SALT Report 1828 – The Texas Comptroller issued a letter ruling regarding a Taxpayer’s purchases of packaging supplies that included hang tags, cards, in-counter displays, pouches, foam, pendant and ring boxes, labels, and cases. The Taxpayer purchased these items to package jewelry that it imports and later resells to department stores, home shopping networks, and online retailers.
The jewelry is designed by the Taxpayer’s company however; the actual production is completed in a foreign country. Once the jewelry is produced, it is shipped to the Taxpayer, who then packages the jewelry and ships it to its customers. The packaging process includes placing price and barcode labels on the products and placing packages, displays, fixtures, and brochures in shipping cartons.

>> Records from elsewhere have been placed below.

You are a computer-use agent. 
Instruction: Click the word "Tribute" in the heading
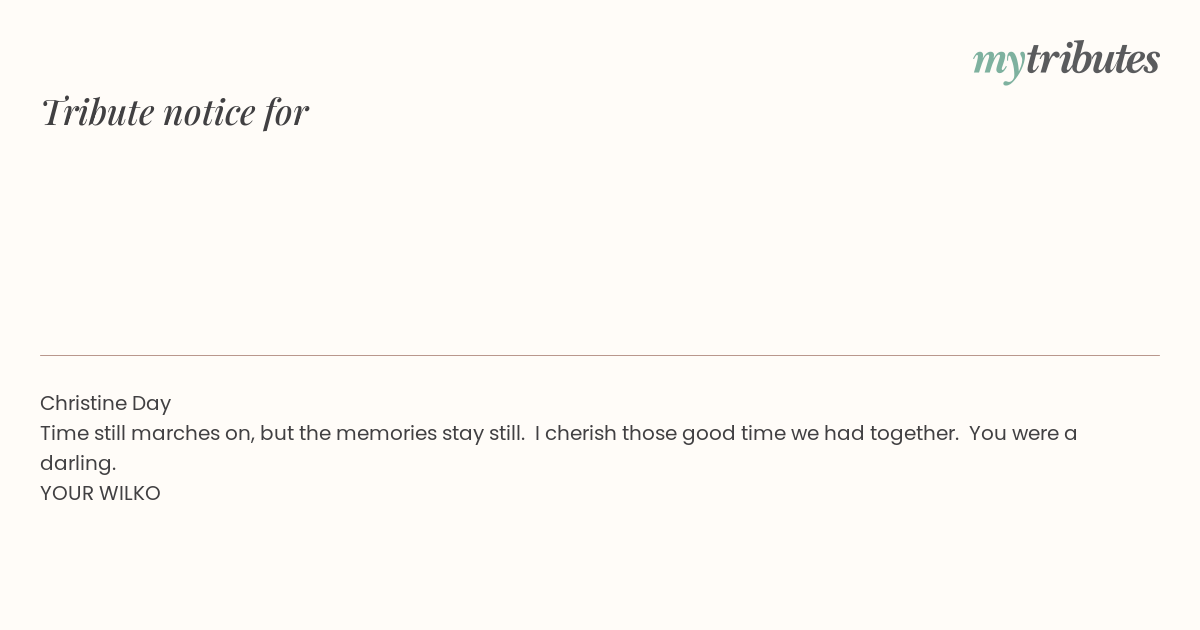97,112
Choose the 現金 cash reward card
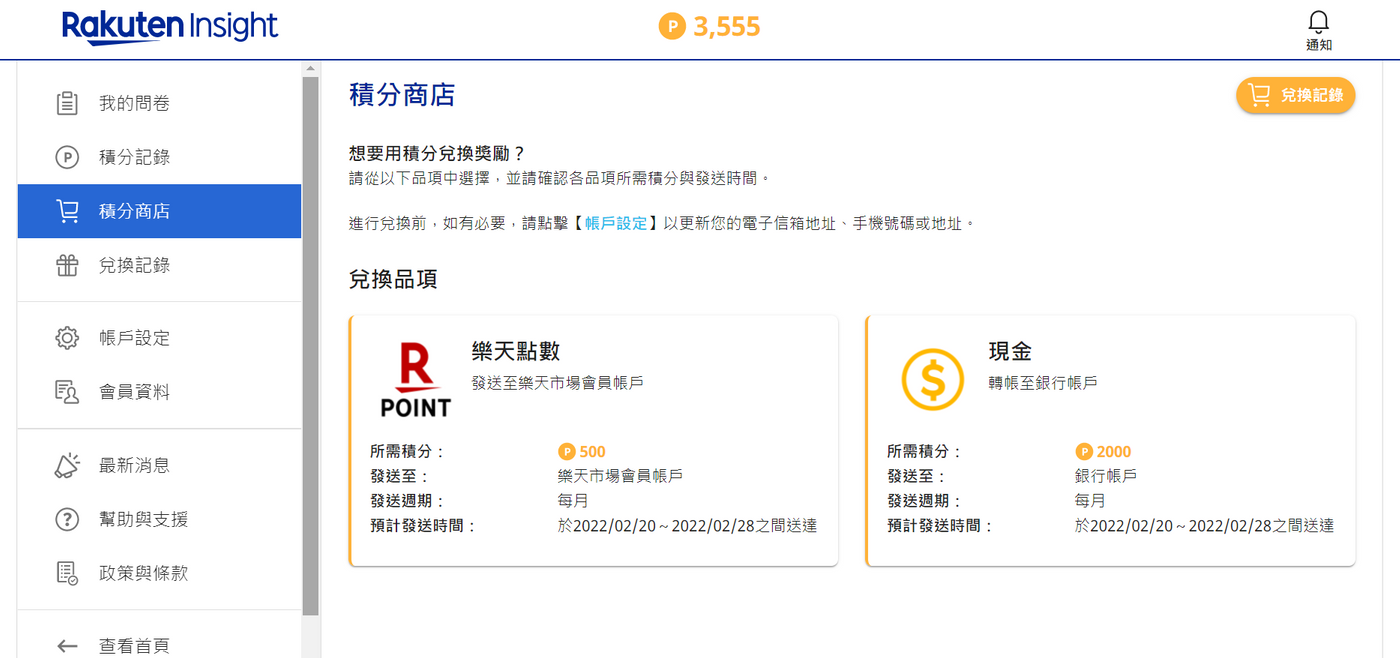Screen dimensions: 1400x658 point(1111,441)
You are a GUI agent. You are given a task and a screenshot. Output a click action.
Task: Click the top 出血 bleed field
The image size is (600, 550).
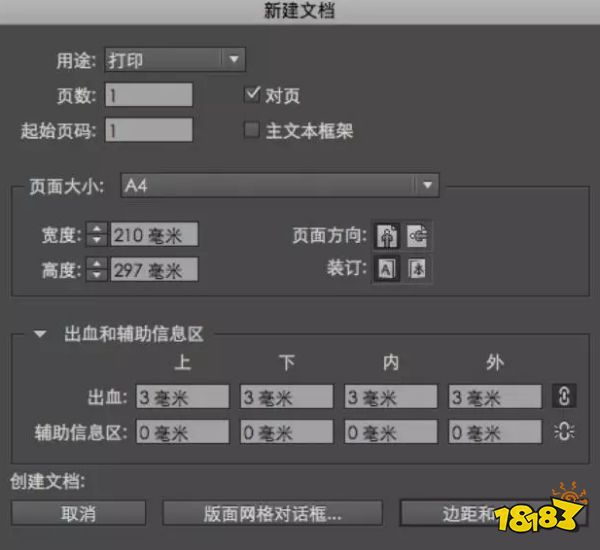point(182,397)

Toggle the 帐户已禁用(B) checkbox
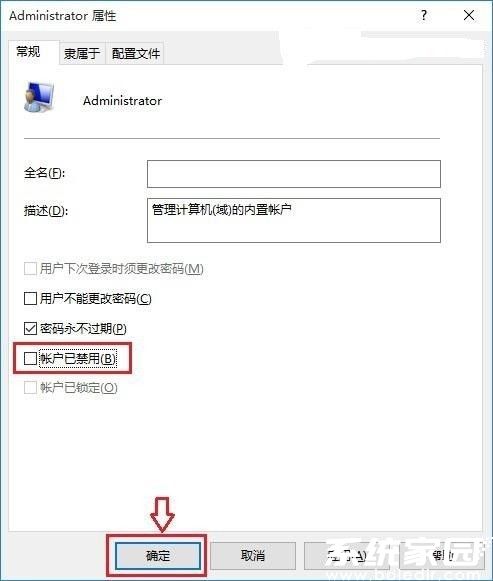pos(30,358)
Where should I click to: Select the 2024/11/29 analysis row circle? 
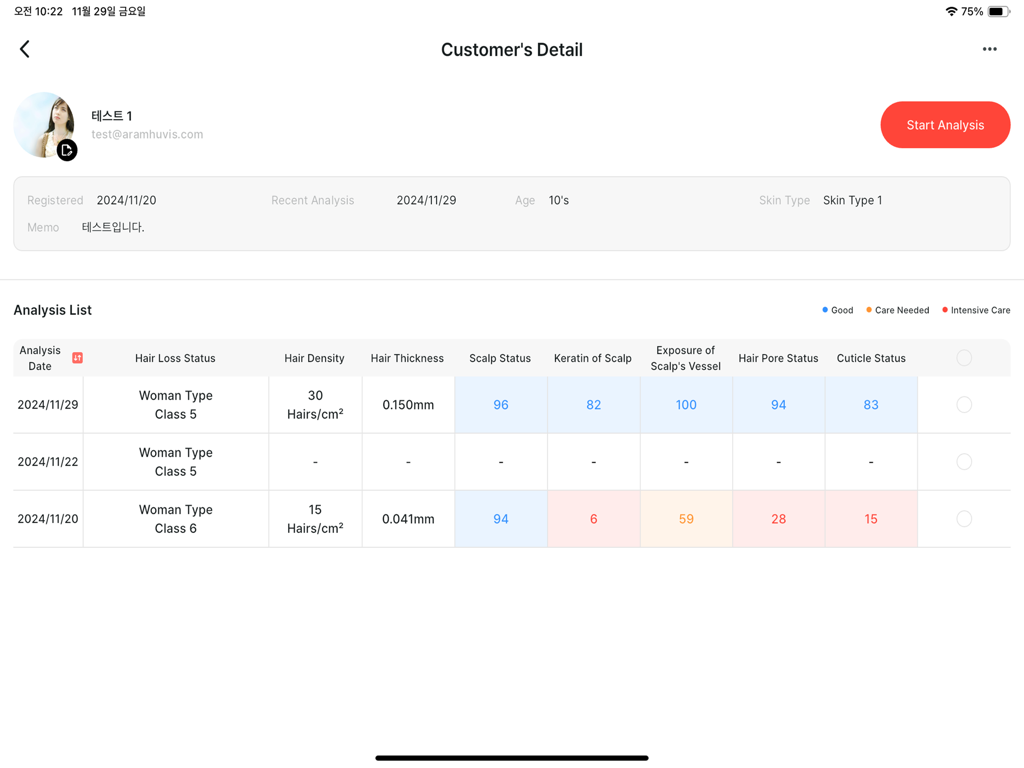tap(964, 405)
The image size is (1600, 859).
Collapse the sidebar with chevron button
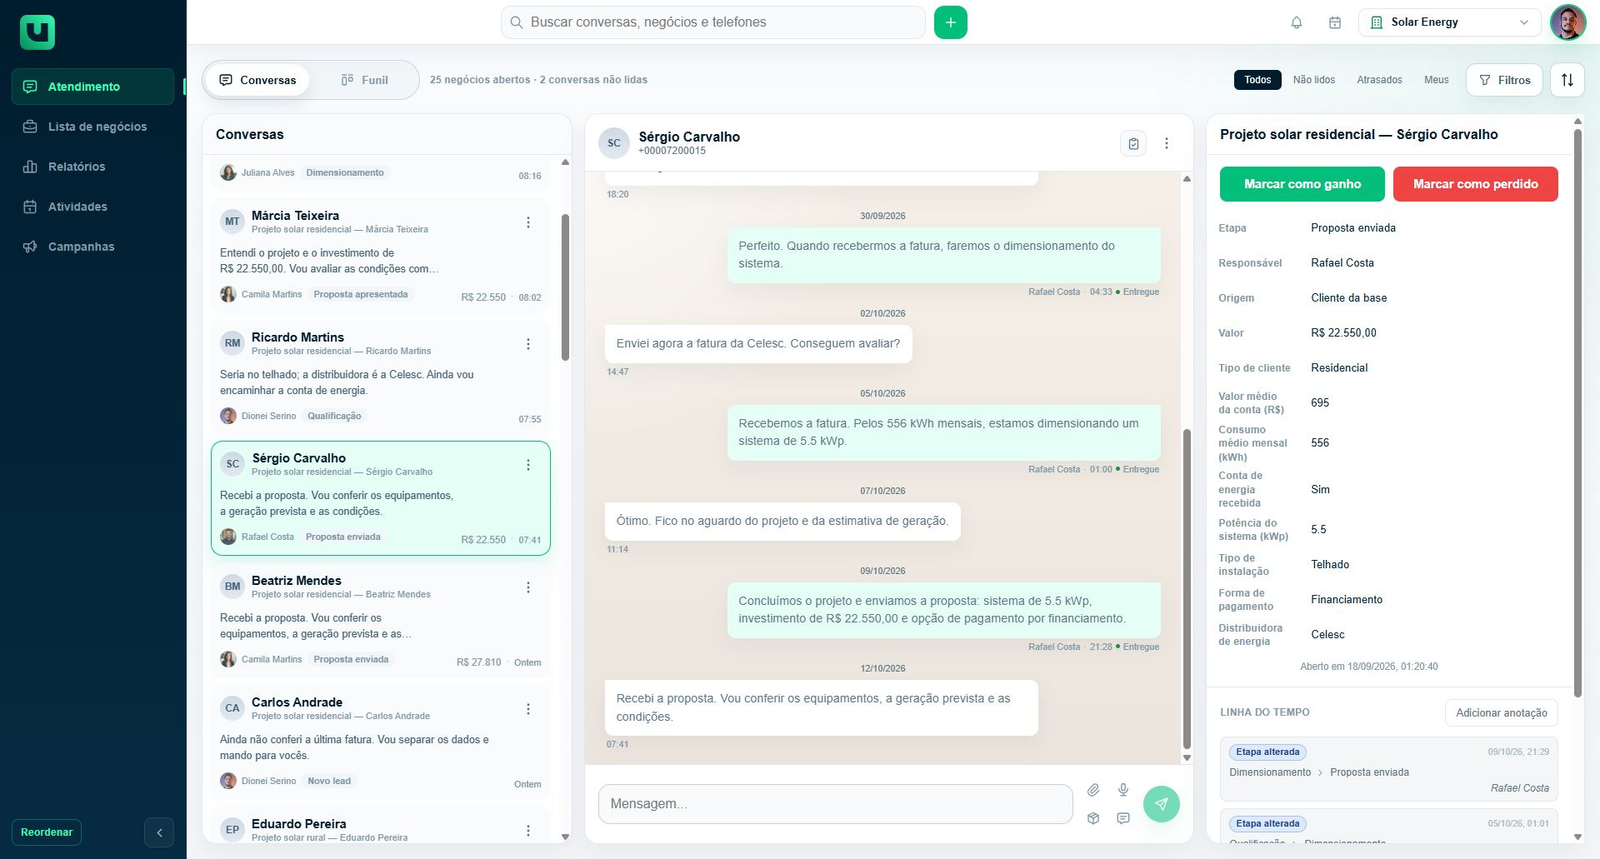pyautogui.click(x=159, y=832)
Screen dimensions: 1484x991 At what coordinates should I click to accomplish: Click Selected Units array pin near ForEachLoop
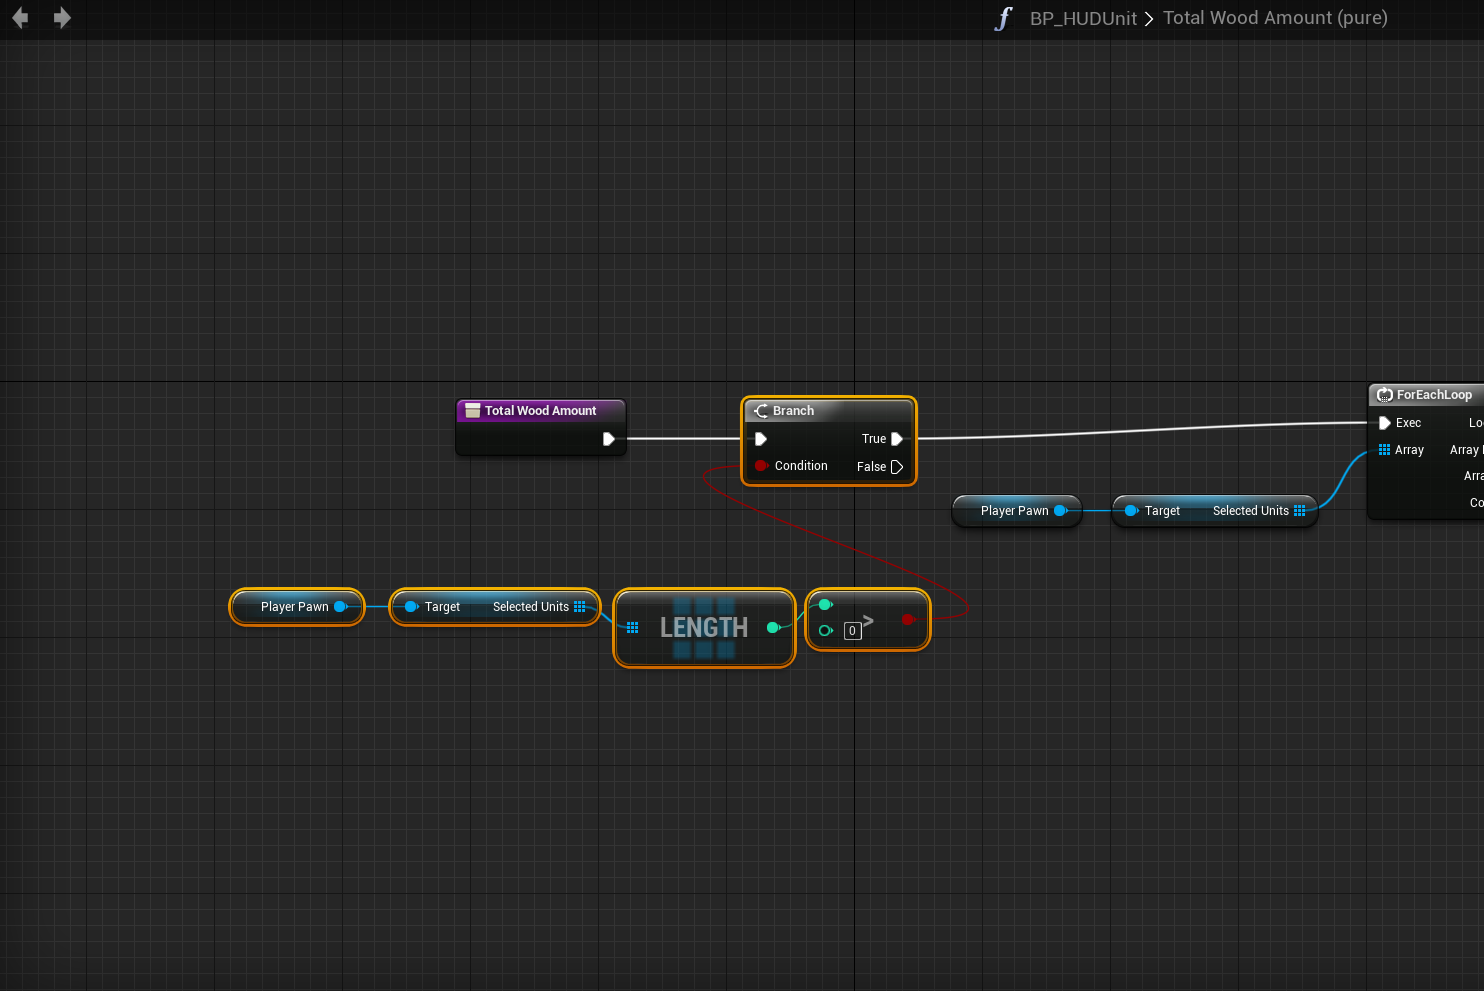pyautogui.click(x=1300, y=511)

During an audit the Taxpayer was assessed additional taxes and penalties for its purchases of packaging supplies as the auditor did not feel that the Taxpayer qualified as a manufacturer. The Taxpayer filed a claim for redetermination.
Upon redetermination, the Comptroller rejected the Taxpayer’s argument that it was a manufacturer and instead ruled that the Taxpayer was a wholesaler who simply imported and repackaged the jewelry for resale.
Therefore, since the Taxpayer was a wholesaler the Comptroller determined that is was unable to claim the manufacturing exemption from Texas sales tax for its purchases of packaging supplies. Consequently, the Taxpayers claim for redetermination was denied and the original tax assessment was upheld.